- **What you have to do**: Extract every line of the data below and copy each one word for word.
--- Data excerpts ---
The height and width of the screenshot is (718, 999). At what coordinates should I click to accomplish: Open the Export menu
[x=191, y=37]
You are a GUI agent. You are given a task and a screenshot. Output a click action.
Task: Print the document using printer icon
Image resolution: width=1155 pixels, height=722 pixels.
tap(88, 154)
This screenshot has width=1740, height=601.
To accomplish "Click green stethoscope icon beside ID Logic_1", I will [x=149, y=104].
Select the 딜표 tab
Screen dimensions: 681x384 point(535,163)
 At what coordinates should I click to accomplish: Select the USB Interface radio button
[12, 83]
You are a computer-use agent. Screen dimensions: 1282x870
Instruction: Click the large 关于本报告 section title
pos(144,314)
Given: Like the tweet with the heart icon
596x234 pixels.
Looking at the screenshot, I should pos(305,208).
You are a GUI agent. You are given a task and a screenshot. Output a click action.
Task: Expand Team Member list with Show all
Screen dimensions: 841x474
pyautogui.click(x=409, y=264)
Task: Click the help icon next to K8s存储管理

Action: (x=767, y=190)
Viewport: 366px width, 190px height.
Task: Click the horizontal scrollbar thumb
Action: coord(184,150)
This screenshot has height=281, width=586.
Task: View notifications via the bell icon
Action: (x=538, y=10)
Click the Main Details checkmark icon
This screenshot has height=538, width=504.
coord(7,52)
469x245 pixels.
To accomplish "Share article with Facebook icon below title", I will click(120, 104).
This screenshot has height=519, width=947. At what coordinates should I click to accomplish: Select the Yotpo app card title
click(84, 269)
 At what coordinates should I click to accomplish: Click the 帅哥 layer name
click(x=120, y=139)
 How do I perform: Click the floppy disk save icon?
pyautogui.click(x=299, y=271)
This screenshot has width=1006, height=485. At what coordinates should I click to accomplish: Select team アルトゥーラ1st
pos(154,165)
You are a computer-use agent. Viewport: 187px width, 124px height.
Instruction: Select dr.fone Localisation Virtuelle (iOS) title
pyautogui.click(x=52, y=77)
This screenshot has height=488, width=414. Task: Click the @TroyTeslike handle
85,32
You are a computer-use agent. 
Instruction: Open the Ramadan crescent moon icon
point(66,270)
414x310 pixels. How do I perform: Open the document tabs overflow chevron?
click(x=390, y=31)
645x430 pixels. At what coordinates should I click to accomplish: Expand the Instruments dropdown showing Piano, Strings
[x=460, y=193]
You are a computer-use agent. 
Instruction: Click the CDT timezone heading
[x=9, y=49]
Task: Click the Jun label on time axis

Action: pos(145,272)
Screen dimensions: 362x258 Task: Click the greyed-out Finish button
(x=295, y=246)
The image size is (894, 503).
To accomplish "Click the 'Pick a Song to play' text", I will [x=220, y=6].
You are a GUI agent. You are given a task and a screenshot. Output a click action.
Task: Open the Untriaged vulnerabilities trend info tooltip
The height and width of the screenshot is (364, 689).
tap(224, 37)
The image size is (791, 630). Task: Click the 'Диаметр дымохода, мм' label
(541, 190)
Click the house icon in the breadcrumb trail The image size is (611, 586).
---
- **Answer to the problem**:
The height and width of the screenshot is (718, 999). At what coordinates should I click to accomplish: Open the Export menu
[x=191, y=37]
You are a GUI agent. You are given a task and a screenshot. Output a click action.
Task: Print the document using printer icon
Image resolution: width=1155 pixels, height=722 pixels.
tap(88, 154)
This screenshot has width=1740, height=601.
To accomplish "Click green stethoscope icon beside ID Logic_1", I will [x=149, y=104].
Select the 딜표 tab
Screen dimensions: 681x384 point(535,163)
 At what coordinates should I click to accomplish: Select the USB Interface radio button
[12, 83]
You are a computer-use agent. Screen dimensions: 1282x870
Instruction: Click the large 关于本报告 section title
pos(144,314)
Given: Like the tweet with the heart icon
596x234 pixels.
Looking at the screenshot, I should pos(305,208).
You are a GUI agent. You are given a task and a screenshot. Output a click action.
Task: Expand Team Member list with Show all
Screen dimensions: 841x474
pyautogui.click(x=409, y=264)
Task: Click the help icon next to K8s存储管理

Action: (x=767, y=190)
Viewport: 366px width, 190px height.
Task: Click the horizontal scrollbar thumb
Action: coord(184,150)
This screenshot has height=281, width=586.
Task: View notifications via the bell icon
Action: (x=538, y=10)
Click the Main Details checkmark icon
This screenshot has height=538, width=504.
coord(7,52)
469x245 pixels.
To accomplish "Share article with Facebook icon below title", I will click(120, 104).
This screenshot has height=519, width=947. At what coordinates should I click to accomplish: Select the Yotpo app card title
click(84, 269)
 At what coordinates should I click to accomplish: Click the 帅哥 layer name
click(x=120, y=139)
 How do I perform: Click the floppy disk save icon?
pyautogui.click(x=299, y=271)
This screenshot has width=1006, height=485. At what coordinates should I click to accomplish: Select team アルトゥーラ1st
pos(154,165)
You are a computer-use agent. Viewport: 187px width, 124px height.
Instruction: Select dr.fone Localisation Virtuelle (iOS) title
pyautogui.click(x=52, y=77)
This screenshot has height=488, width=414. Task: Click the @TroyTeslike handle
85,32
You are a computer-use agent. 
Instruction: Open the Ramadan crescent moon icon
point(66,270)
414x310 pixels. How do I perform: Open the document tabs overflow chevron?
click(x=390, y=31)
645x430 pixels. At what coordinates should I click to accomplish: Expand the Instruments dropdown showing Piano, Strings
[x=460, y=193]
You are a computer-use agent. 
Instruction: Click the CDT timezone heading
[x=9, y=49]
Task: Click the Jun label on time axis

Action: pos(145,272)
Screen dimensions: 362x258 Task: Click the greyed-out Finish button
(x=295, y=246)
The image size is (894, 503).
To accomplish "Click the 'Pick a Song to play' text", I will [x=220, y=6].
You are a GUI agent. You are given a task and a screenshot. Output a click action.
Task: Open the Untriaged vulnerabilities trend info tooltip
The height and width of the screenshot is (364, 689).
tap(224, 37)
The image size is (791, 630). Task: Click the 'Диаметр дымохода, мм' label
(541, 190)
Click the house icon in the breadcrumb trail The image size is (611, 586).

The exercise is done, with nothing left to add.